The art of STEM: taking stock of progress as the Scottish Government publishes its first annual report

Richard Lochhead - Image credit: Alistair Kerr/Holyrood

The Scottish Government’s strategy to boost uptake and attainment in the so-called STEM subjects – science, technology, engineering and mathematics – is 18 months old and, against the backdrop of a raft of new initiatives in education, training and industry, the fourth iteration of Holyrood’s STEM Scotland conference focused on strategies to address key issues for the sector – overcoming gender inequalities and boosting links with industry.

For Richard Lochhead, Minister for Further Education, Higher Education and Science, the conference was a chance to take stock of the government’s STEM strategy at the time of its first annual report on progress and, whilst acknowledging that there is “no quick-fix” to the issue of gender inequality, to emphasise “some of the great STEM learning that takes places in schools, colleges and universities”.

Lochhead said the first annual report on the strategy had shown there was “good progress” so far.

“Our actions have included awarding bursaries to encourage STEM career changers into teaching; establishing Maths Week Scotland as an annual event to raise the profile of numeracy and maths; providing new guidance to teachers to help tackle gender stereotyping that is a root cause of gender imbalance in STEM; launching a Professional Learning in STEM grants programme to provide STEM-related programmes and resources; initiating a new Young STEM Leaders mentoring programme; supporting colleges to develop and promote the aims of the STEM strategy in the regions; and providing a network of specialist STEM advisers, working across the country, to take forward our STEM agenda,” he said.

Latest figures available for employment in the STEM sector show that in 2017, STEM-related activity in the economy (excluding that which is health related) accounted for 23.5 per cent of all employment in Scotland.

With health-related activity included, the figure rises to 30.7 per cent of employment.

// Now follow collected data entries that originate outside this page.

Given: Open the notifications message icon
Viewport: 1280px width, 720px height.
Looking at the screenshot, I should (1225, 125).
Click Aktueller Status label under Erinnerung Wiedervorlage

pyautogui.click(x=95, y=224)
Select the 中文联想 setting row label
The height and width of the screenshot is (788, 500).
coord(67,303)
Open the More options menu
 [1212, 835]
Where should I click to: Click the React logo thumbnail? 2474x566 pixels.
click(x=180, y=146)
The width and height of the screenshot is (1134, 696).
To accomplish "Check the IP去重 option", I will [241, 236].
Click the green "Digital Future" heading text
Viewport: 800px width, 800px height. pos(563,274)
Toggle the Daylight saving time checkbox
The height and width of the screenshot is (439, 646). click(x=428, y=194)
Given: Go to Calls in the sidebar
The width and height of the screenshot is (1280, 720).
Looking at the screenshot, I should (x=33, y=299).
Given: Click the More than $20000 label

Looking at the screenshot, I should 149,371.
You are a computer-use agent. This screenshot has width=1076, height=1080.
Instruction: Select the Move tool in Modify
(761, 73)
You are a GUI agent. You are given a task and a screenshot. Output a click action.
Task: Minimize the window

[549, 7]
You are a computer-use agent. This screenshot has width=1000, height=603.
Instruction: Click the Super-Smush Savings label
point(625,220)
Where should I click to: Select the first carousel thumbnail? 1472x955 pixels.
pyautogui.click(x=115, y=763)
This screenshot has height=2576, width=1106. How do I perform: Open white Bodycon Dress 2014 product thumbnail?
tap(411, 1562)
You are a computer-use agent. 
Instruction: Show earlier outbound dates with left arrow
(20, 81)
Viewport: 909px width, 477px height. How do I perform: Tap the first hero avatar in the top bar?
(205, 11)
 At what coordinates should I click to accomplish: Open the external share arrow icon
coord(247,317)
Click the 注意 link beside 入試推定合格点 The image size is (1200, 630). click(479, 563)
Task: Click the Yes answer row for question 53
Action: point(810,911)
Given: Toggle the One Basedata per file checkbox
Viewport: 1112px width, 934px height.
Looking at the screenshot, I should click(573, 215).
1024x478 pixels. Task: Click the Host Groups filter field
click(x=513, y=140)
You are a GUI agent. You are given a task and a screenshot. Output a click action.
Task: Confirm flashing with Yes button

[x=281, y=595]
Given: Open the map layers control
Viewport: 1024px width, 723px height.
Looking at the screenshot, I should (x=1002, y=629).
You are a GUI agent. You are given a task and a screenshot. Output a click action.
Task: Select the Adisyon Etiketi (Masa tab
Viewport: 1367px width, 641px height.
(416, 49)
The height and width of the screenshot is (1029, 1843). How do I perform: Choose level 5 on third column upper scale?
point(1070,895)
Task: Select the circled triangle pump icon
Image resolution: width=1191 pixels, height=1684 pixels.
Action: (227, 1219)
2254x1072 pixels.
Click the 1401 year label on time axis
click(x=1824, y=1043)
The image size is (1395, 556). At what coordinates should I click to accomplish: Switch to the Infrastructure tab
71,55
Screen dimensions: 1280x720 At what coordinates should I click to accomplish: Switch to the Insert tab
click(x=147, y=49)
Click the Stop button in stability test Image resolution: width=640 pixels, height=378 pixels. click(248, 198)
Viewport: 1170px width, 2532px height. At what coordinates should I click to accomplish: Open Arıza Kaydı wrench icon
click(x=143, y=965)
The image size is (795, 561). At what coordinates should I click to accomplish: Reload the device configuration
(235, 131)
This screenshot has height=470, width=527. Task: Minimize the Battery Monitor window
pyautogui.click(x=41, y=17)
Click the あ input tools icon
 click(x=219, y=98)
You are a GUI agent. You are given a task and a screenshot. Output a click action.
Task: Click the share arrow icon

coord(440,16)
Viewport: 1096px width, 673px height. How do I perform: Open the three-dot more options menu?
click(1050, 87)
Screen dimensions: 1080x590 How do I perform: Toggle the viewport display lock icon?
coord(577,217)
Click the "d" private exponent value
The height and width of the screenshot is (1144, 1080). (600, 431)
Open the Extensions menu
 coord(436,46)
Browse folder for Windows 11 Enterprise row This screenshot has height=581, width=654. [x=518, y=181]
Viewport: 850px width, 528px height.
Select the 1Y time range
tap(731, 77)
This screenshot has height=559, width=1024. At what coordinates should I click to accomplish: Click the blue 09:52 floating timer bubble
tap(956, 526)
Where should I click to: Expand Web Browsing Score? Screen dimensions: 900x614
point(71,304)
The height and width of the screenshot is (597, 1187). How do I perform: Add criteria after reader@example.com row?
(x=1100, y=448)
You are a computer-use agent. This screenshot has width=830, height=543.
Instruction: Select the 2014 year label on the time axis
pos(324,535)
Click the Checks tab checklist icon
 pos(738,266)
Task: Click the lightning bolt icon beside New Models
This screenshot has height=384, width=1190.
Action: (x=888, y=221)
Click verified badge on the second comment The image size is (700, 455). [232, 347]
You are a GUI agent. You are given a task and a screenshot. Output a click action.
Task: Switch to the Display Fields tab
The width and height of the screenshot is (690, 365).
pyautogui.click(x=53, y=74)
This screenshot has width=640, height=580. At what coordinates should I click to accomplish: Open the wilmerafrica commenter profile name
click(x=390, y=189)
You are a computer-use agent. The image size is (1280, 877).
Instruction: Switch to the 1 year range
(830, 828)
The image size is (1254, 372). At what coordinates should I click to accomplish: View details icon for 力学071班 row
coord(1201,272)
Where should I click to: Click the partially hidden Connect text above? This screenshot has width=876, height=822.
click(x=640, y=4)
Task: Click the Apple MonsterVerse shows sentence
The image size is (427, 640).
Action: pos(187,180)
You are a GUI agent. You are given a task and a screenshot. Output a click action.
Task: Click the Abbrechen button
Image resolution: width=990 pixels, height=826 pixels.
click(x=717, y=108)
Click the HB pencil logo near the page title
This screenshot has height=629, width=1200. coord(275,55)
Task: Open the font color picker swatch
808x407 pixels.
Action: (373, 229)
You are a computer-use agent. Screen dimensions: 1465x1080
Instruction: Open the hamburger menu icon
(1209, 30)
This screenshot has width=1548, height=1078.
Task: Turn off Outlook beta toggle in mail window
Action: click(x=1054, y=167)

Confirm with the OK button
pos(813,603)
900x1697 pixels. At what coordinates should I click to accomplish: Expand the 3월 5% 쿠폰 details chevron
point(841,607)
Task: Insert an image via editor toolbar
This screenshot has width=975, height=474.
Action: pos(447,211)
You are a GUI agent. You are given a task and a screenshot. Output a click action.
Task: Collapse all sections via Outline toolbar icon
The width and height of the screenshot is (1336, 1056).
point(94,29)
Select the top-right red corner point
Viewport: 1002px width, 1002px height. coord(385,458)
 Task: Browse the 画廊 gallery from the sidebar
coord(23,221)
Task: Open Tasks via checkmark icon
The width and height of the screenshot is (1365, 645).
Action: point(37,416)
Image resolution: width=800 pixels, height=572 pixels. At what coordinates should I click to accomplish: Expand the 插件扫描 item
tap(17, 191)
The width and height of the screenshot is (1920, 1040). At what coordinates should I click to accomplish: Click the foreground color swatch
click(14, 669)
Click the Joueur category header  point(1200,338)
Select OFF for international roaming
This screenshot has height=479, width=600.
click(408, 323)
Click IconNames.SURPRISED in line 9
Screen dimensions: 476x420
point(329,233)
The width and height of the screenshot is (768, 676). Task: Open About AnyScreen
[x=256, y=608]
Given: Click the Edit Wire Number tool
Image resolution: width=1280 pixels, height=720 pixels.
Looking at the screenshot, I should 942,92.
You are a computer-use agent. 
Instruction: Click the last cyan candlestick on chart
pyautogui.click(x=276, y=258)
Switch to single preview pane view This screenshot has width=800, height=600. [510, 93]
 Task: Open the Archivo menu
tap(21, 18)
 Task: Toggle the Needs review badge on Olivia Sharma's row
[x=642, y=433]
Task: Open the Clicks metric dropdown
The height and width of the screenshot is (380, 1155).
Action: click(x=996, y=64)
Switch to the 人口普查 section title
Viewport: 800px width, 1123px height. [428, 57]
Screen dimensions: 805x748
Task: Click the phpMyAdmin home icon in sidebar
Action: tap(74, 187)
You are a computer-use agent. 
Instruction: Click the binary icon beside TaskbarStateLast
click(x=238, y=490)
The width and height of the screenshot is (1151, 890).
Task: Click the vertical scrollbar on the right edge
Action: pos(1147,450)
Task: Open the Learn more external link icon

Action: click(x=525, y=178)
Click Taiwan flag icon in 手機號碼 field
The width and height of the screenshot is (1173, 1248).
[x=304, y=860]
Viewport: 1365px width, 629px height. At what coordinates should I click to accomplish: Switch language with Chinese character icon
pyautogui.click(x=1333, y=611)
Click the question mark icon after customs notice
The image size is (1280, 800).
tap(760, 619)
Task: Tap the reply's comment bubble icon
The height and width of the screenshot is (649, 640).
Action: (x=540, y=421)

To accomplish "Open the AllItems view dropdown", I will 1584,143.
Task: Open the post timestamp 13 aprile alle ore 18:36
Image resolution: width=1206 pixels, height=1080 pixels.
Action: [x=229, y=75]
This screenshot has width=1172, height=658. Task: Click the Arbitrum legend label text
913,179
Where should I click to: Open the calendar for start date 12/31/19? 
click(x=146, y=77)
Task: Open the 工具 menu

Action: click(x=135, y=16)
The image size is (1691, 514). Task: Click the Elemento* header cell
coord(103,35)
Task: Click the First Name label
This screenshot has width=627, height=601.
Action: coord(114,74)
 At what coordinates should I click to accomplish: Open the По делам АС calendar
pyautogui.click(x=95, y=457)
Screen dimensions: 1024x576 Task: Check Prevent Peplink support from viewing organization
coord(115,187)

But for Professor Caroline Wilkinson, whose pioneering work in facial recognition technology combines fine art and science, which has seen her work on such high-profile cases as reconstructing the face of Richard III and the formation of the Face Lab at Liverpool John Moores University, the future lies not just in STEM, but in STEAM, with the arts added to the core STEM subjects.

Wilkinson highlighted the impact an “art-science fusion” approach in education can have on the attainments of scientists, with examples of the achievements of 17 Nobel Laureate winners whose work did not solely originate in science, and the need to debunk ‘the myth’ of the left/right brain split in terms of logic and creativity.

Wilkinson asserted that this conception was to blame for “the split in education” into “siloes” of science, maths and the arts, with only eight per cent of pupils in UK schools studying art and science subjects after the age of 14.

This is not, according to Wilkinson, a reflection of a lack of interest but rather, the narrow choice pupils have in terms of subject choices.

In discussions across the conference’s break out sessions, the issues schools and industry face in forming and sustaining partnership working were highlighted, with contributors from the floor urging an approach that is not based on single events, but on planned and sustained engagement, with increased communication between schools and local industry.

Concerns that STEM engagement in primary schools was too often the result of the presence of an individual interested teacher were also voiced, and the need to address issues of gender stereotyping at an early stage in the education system, as a means of addressing later subject choices and specialisation was also widely discussed and acknowledged.